*** The data ***
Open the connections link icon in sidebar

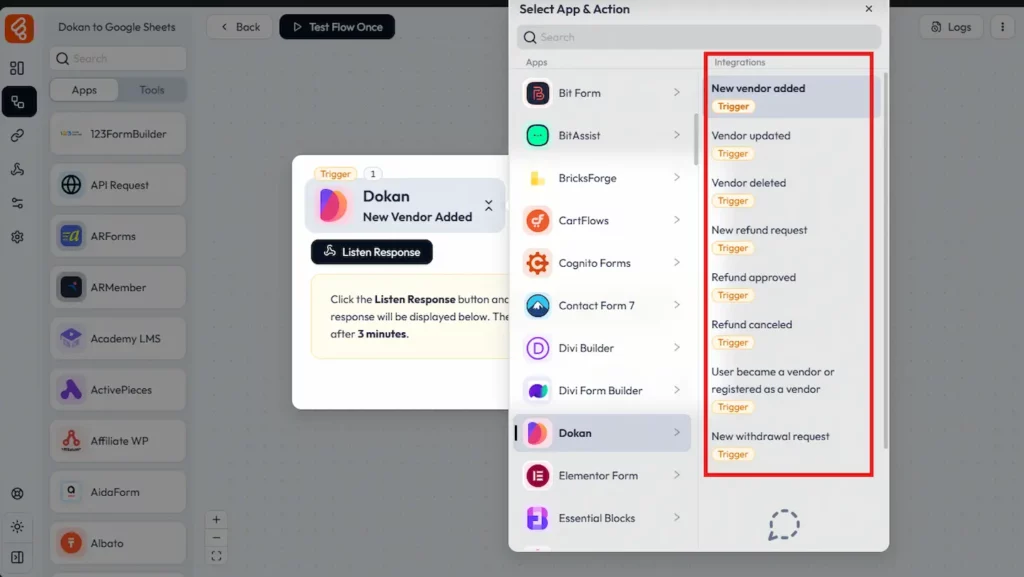coord(17,135)
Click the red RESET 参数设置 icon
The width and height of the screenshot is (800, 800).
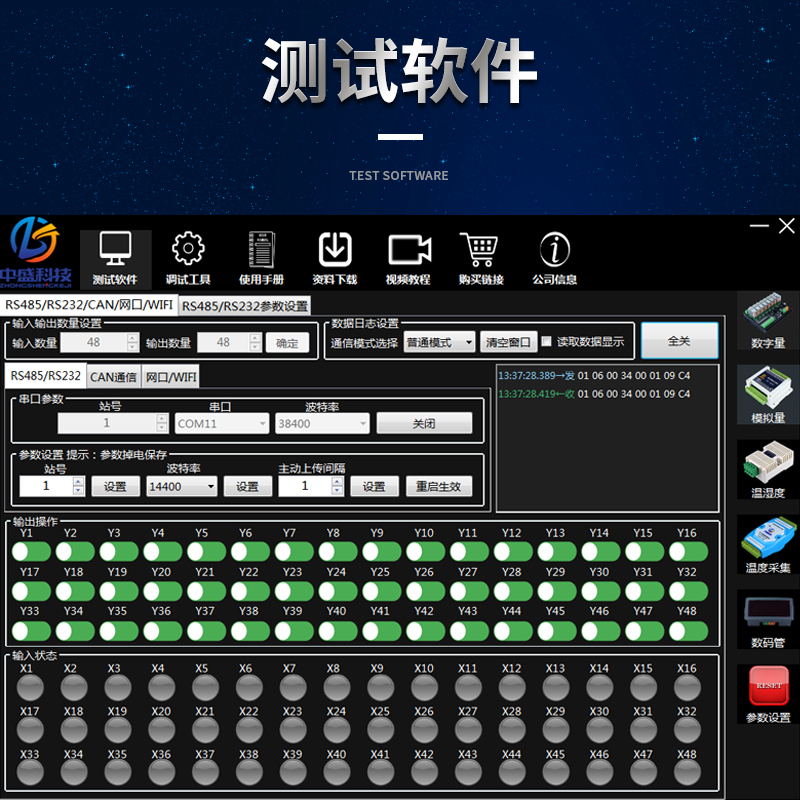click(768, 694)
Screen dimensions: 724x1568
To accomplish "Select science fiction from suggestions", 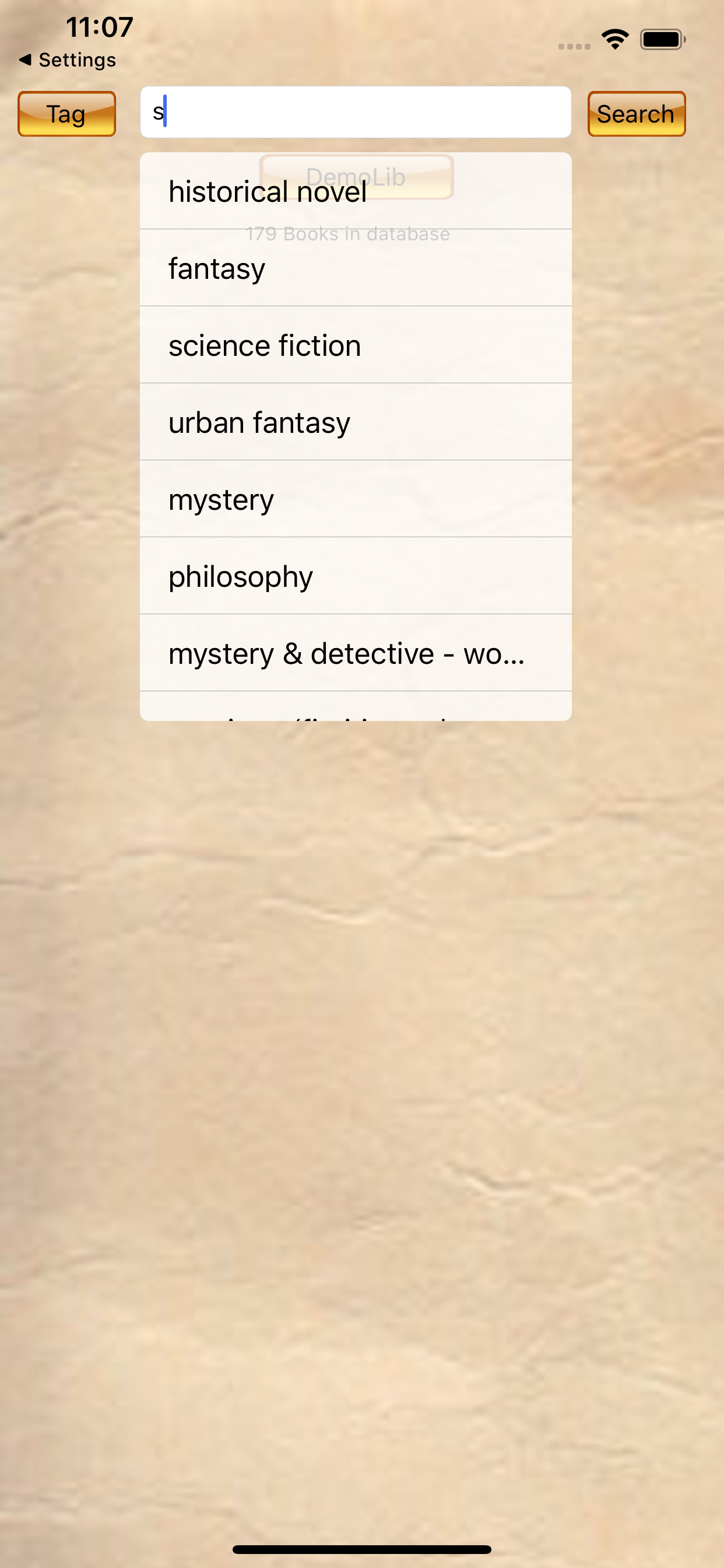I will pyautogui.click(x=356, y=345).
***
[Task requirements]: Would you repeat exactly, and only, the lines from the start of the records above through the line containing "Screen dimensions: 724x1568", with the pictures omitted?

[Solution for this exercise]:
Open the connections link icon in sidebar

coord(17,135)
Click the red RESET 参数设置 icon
The width and height of the screenshot is (800, 800).
click(768, 694)
Screen dimensions: 724x1568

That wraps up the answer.